EXTRACTED TEXT:
**********

- Kobilyak Location within Bulgaria
- Coordinates: 43°32′N 23°27′E﻿ / ﻿43.533°N 23.450°E
- Country: Bulgaria
- Province: Montana Province
- Municipality: Boychinovtsi
- Time zone: UTC+2 (EET)
- • Summer (DST): UTC+3 (EEST)

= Kobilyak =

Kobilyak is a village in Boychinovtsi Municipality, Montana Province, north-western Bulgaria.

==Demographics==
As of the 2021 Bulgarian census, the village of Kobilyak had a population of 256 residents. Recent estimates from 2024 suggest a modest increase, with the population rising to approximately 278 people, an average annual growth rate of 2.5% over three years. Spread across an area of 12.27 square kilometers, this brings the population density to about 22.66 inhabitants per square kilometer in 2024.

The gender distribution in 2021 showed a slight majority of female residents, with women making up 53.5% (137 individuals) of the population, compared to 46.5% (119 individuals) men. In terms of age structure, Kobilyak has a relatively balanced demographic profile. Children and adolescents aged 0–14 years account for 13.7% of the population, while the working-age group (15–64 years) make up the majority at 52.7%. A significant portion (33.6%) are aged 65 and over.

==Water quality==
Kobilyak is among several villages in the Montana Province where the tap water is deemed unfit for drinking due to elevated levels of arsenic. According to data reported by Nova TV and confirmed by the regional health inspector, the concentration of arsenic in the village's water supply reaches 12 micrograms per liter, exceeding the permissible limit of 10 micrograms per liter. As a result, residents rely on water from water carriers.

Similar issues have been reported in nearby villages such as Gromshin and Beli Breg within the Boychinovtsi Municipality. Health officials have noted that prolonged consumption of water with these levels of arsenic may pose risks of poisoning or neurological health effects. Despite these concerns, registered cases of intestinal infections in the region have not been linked to the quality of the drinking water.

Local authorities have announced the discovery of a new water source, but its official approval and commissioning are still pending.

**********

ACTIVITY LIST:
1 - Please copy the Kobilyak article word for word, from "- • Summer (DST): UTC+3" to "kilometer in 2024.".
2 - According to the Kobilyak article, what concentration of arsenic does the village's water supply reach?
3 - Translate this sentence from the Kobilyak article into Spanish: "Kobilyak is a village in Boychinovtsi Municipality, Montana Province, north-western Bulgaria."

RECORDED DATA:
**********

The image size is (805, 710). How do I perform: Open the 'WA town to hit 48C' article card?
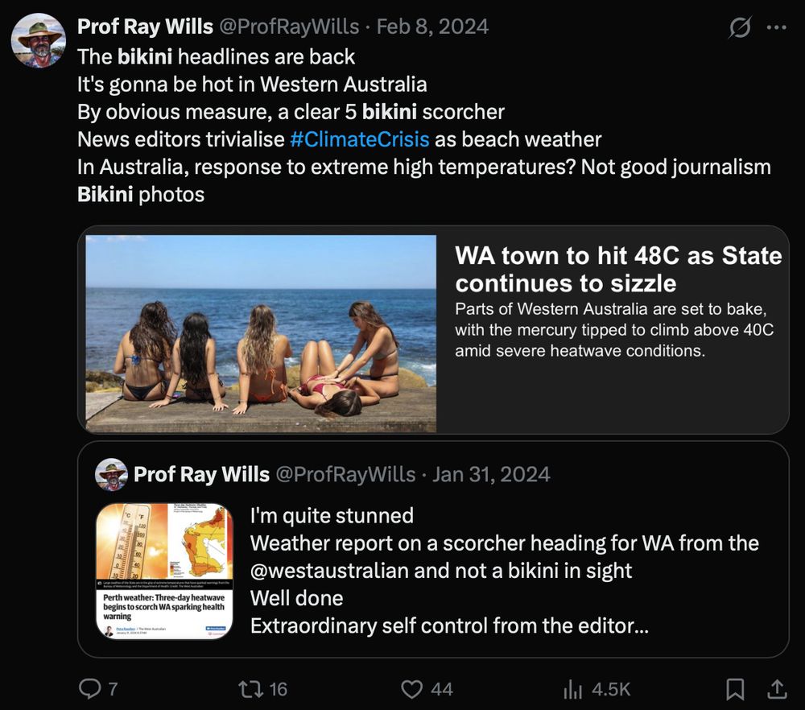433,331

**********

RESPONSE LIST:
1 -
- • Summer (DST): UTC+3 (EEST)

= Kobilyak =

Kobilyak is a village in Boychinovtsi Municipality, Montana Province, north-western Bulgaria.

==Demographics==
As of the 2021 Bulgarian census, the village of Kobilyak had a population of 256 residents. Recent estimates from 2024 suggest a modest increase, with the population rising to approximately 278 people, an average annual growth rate of 2.5% over three years. Spread across an area of 12.27 square kilometers, this brings the population density to about 22.66 inhabitants per square kilometer in 2024.

2 - 12 micrograms per liter

3 - Kobilyak es un pueblo del municipio de Boychinovtsi, en la provincia de Montana, en el noroeste de Bulgaria.